Where the string "button" appears in a line of the material below, copy that line.
-------- Exercise inputs
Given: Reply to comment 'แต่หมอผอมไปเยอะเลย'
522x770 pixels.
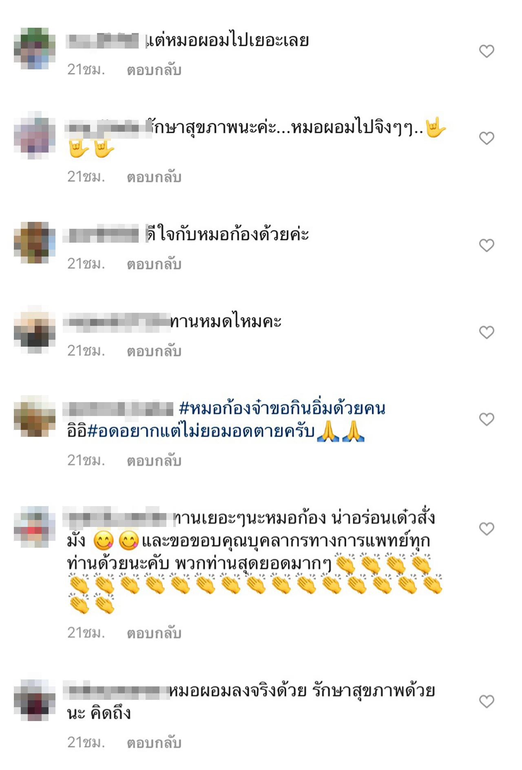Looking at the screenshot, I should [x=154, y=70].
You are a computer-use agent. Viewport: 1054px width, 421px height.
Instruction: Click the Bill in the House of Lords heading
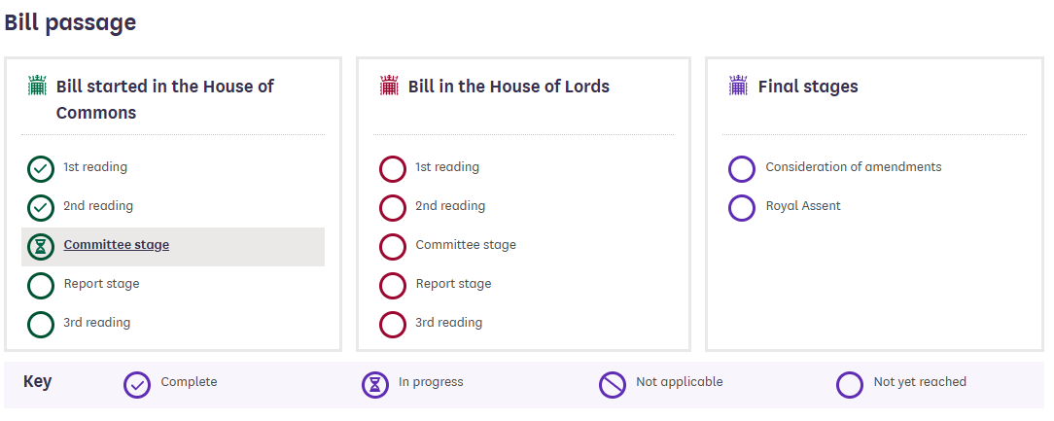(509, 87)
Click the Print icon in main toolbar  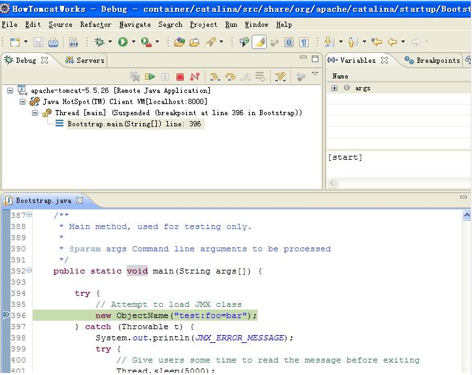click(x=53, y=42)
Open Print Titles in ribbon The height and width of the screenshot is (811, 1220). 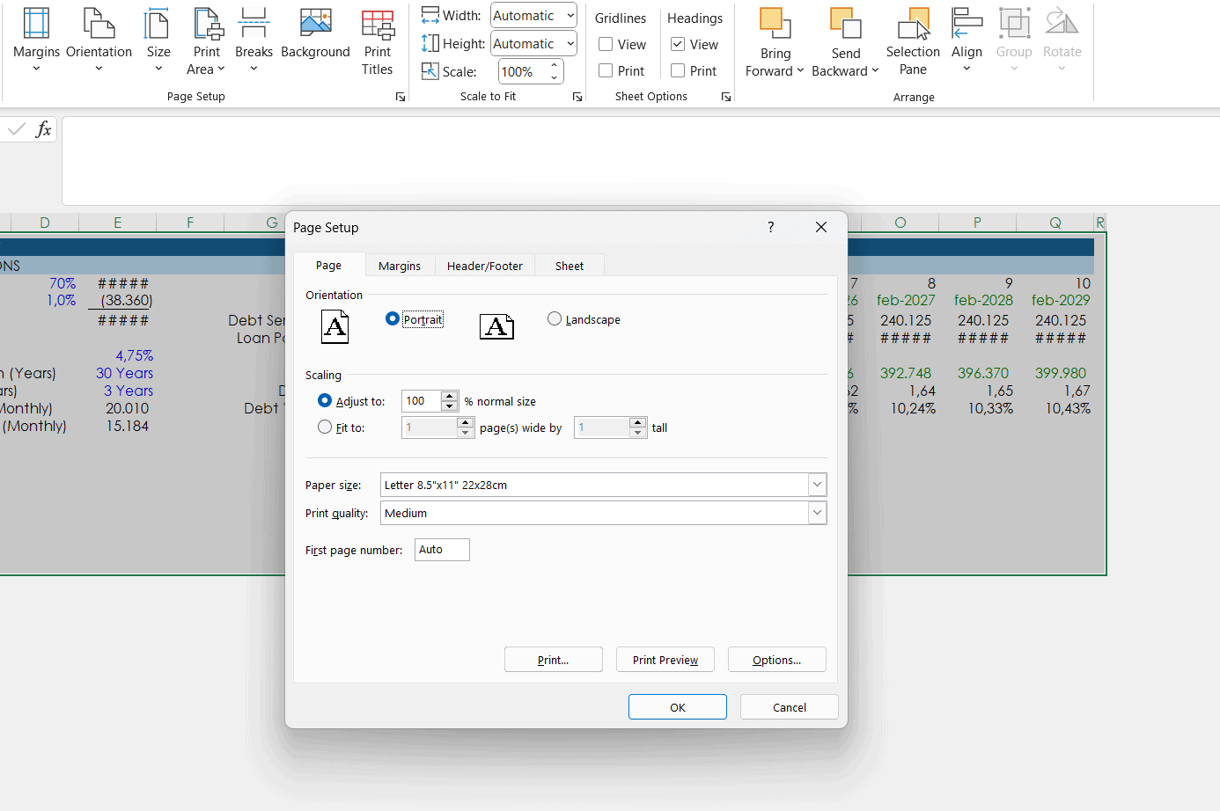pyautogui.click(x=378, y=40)
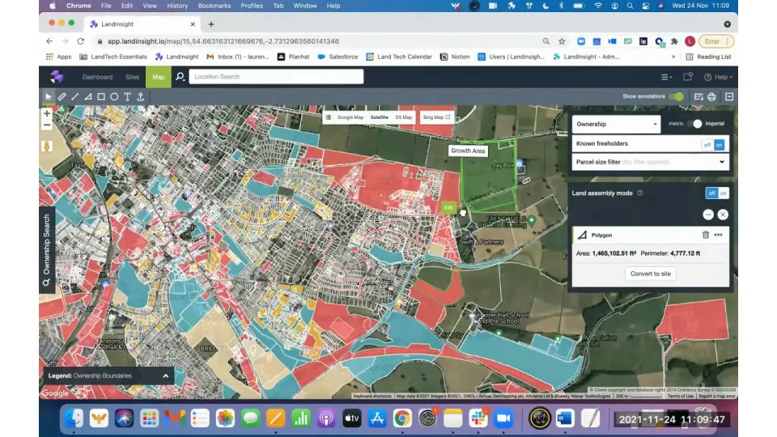The image size is (777, 437).
Task: Select the ruler measure tool
Action: pyautogui.click(x=62, y=96)
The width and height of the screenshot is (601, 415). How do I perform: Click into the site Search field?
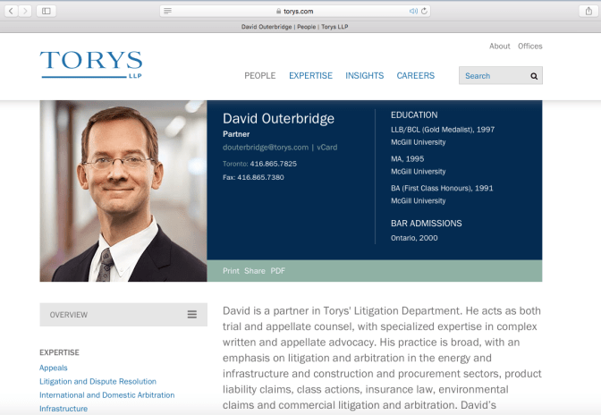click(x=492, y=76)
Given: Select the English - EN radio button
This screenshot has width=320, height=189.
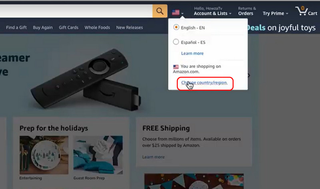Looking at the screenshot, I should click(x=176, y=27).
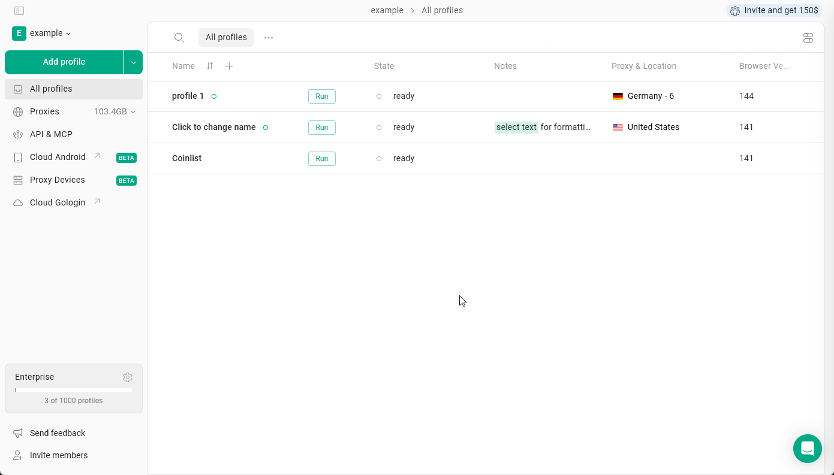834x475 pixels.
Task: Open the search icon in the profiles toolbar
Action: [179, 37]
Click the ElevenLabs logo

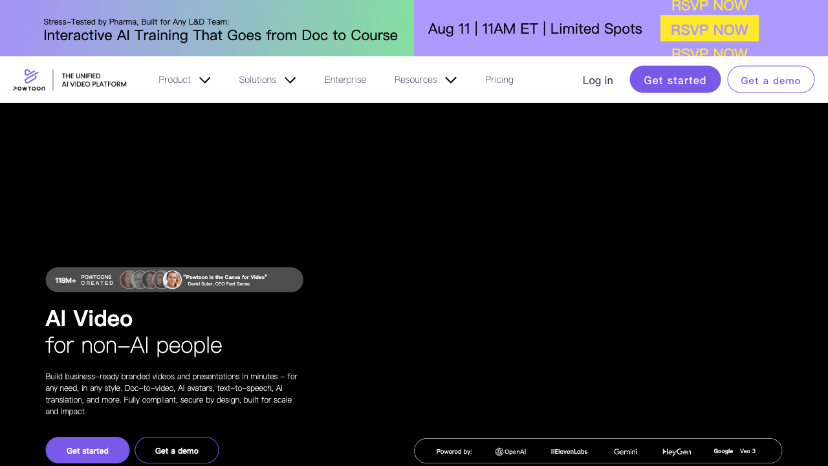click(569, 452)
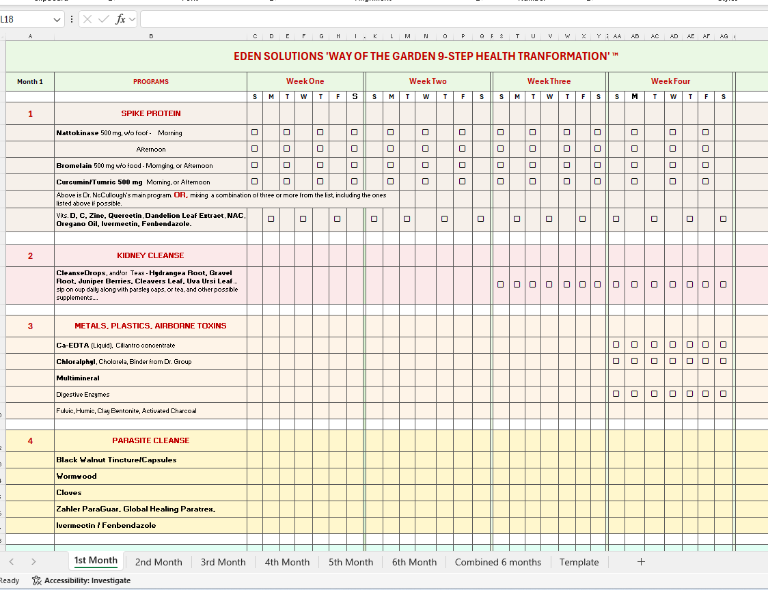The image size is (768, 590).
Task: Switch to the 2nd Month sheet tab
Action: pos(159,562)
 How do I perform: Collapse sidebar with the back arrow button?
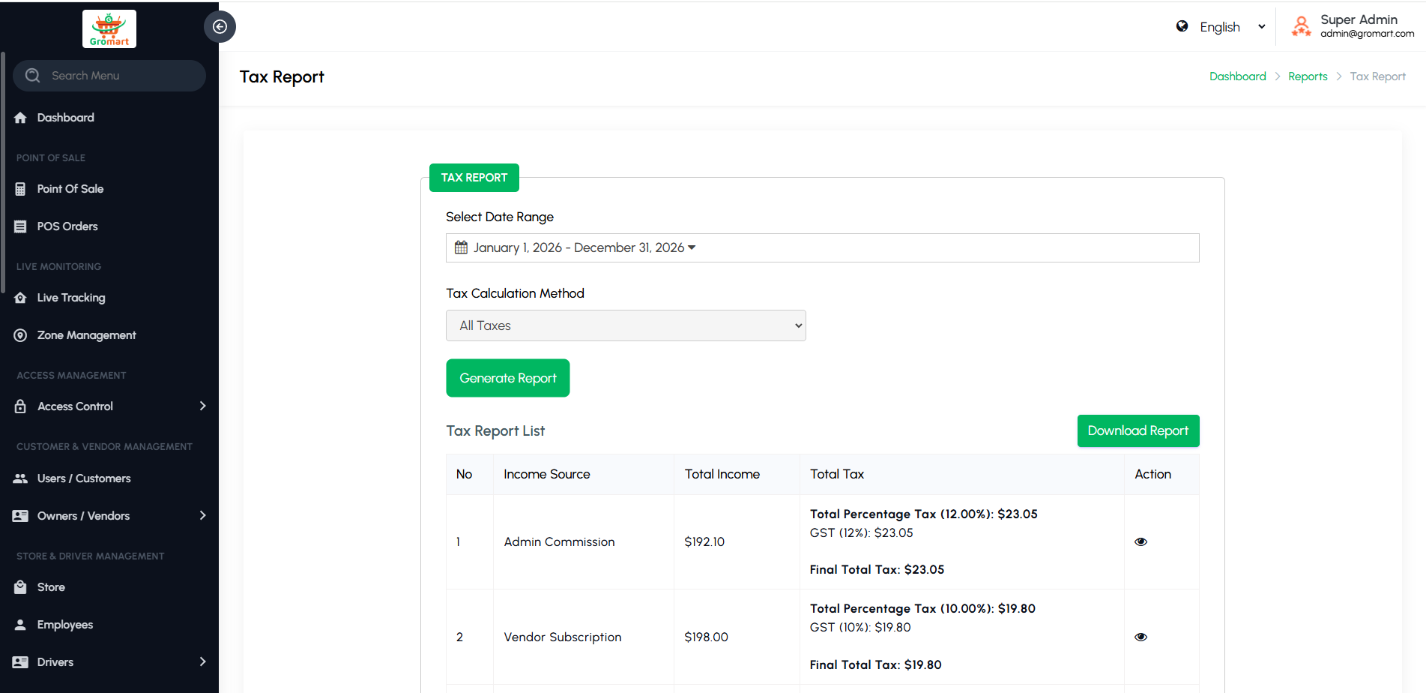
----------------
** Exercise output **
Given: Select the English - EN radio button
 How do I perform: Collapse sidebar with the back arrow button?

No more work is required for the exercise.